Ramaphosa was delivering his keynote address during the Ubuntu Awards on Saturday.
Ramaphosa said a team of delegates returned from Addis Ababa earlier this week, where they formally accepted the chairship at the 33rd Ordinary Session of the Assembly of Heads of State and Government.
“This in indeed an immense honour that has been bestowed on our country. As before, we are guided in this work by the rallying cry of the Freedom Charter, which says: Let there be peace and friendship.
“Supporting our diplomatic machinery will be the men and women gathered here this evening. This is the second time that we are chairing the African Union.

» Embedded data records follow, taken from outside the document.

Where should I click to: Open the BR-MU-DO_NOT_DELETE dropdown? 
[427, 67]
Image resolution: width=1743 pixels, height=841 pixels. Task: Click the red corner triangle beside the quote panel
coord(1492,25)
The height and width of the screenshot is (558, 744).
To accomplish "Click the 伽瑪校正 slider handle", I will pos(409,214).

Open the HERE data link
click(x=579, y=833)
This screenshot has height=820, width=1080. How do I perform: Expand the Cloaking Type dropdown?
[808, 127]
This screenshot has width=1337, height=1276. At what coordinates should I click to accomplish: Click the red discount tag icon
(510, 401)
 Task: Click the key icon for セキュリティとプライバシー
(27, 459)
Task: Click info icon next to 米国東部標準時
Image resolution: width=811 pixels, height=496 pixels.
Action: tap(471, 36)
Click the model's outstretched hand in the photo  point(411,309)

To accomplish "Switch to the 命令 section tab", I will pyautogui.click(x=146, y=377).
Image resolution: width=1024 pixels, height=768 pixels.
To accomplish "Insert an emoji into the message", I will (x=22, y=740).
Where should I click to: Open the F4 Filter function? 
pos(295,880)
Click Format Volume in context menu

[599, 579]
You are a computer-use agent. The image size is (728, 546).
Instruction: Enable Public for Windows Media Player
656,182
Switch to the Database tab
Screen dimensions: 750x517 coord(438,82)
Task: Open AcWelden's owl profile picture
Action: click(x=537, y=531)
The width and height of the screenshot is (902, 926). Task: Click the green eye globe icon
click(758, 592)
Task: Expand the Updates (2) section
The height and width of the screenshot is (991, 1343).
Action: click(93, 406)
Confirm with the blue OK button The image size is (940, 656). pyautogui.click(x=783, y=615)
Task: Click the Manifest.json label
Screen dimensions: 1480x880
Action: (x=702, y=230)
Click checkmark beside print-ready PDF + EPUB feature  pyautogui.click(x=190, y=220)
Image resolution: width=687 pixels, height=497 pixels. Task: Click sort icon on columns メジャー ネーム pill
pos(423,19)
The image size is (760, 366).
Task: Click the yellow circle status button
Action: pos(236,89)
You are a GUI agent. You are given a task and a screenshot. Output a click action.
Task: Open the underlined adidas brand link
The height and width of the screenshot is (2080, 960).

We first held the position in 2002, when the African Union was launched on South African soil and President Thabo Mbeki was elected as chair,” he said.
Ramaphosa said there are people in the capitals of the world, from Helsinki to Washington, from Beijing to Perth, from Ougadougou to Harare, working tirelessly to promote the interests of South Africa and to foster peace and friendship.
“Whether it is in business, in sport or in arts and culture, your efforts continue to strengthen our country’s position by acting as global ambassadors and keeping our flag flying high. You have assumed the task of elevating Brand South Africa in the community of nations.
“For we know indeed that South Africa’s exports go beyond goods and services. We are also rich in the arts, in culture, in sport, in science and in ideas,” he said.
Strengthening the AU
The president said during South Africa’s term chairing the AU, we will commit to strengthening the union and other continental institutions, such as the Pan African Parliament and the African Peer Review Mechanism.
“We are going to work with the structures of the AU to deepen the unity of our continent, and to advance inclusive growth and sustainable development. This we aim to achieve through supporting integration, industrialisation, economic development, trade and investment.
“This will become particularly significant when the African Continental Free Trade Area (AfCFTA) becomes operational later this year. The African Continental Free Trade Area will be an important step towards rebalancing global trade relations and levelling the playing field for African businesses.
“Through the Continental Free Trade Area, we want to reignite industrialisation, boost intra-African trade and benefit from the largest common market in the world. Our emissaries for economic diplomacy, many of whom are here this evening, will play an increasingly prominent role,” he said.
Ramaphosa promised that South Africa will work to strengthen good governance in Africa, to advance women’s economic empowerment and financial inclusion, and intensify the continental struggle to end violence against women and children.
Through the AU Peace and Security Council, the AU Commission and the collective membership, South Africa will focus its efforts on conflict resolution across the African continent.
“We will continue to advocate for a fairer, more just, more prosperous and stable world. We remain firm in our commitment to the peaceful resolution of conflict and a multilateral approach to world affairs.
“As a global community we confront common challenges – climate change, migration, disease, human trafficking, terrorism and hunger – and we should work to address these problems together. No country can hope to achieve lasting peace and prosperity for as long as there are other countries mired in poverty, conflict and chaos,” Ramaphosa said.
He called on a collaboration to work together to strengthen a rules-based, multilateral approach to global governance, trade, conflict resolution, peacekeeping and all other areas of international relations.
“This is the agenda that South Africa will continue to pursue through all international fora in which it participates, from the United Nations to the African Union, and from the G20 to BRICS. What we are doing here this evening – celebrating excellence in diplomacy – aligns with our broader efforts to achieve these objectives, because conflict occurs only when diplomacy has collapsed.
“The various categories of these prestigious awards are indicative of the fact that successful diplomacy is an integrated effort, and one that draws together different activities, qualities and capabilities,” he said.
Ramaphosa said the Ubuntu Awards illustrate that being an ambassador for South Africa is not the preserve of any particular group.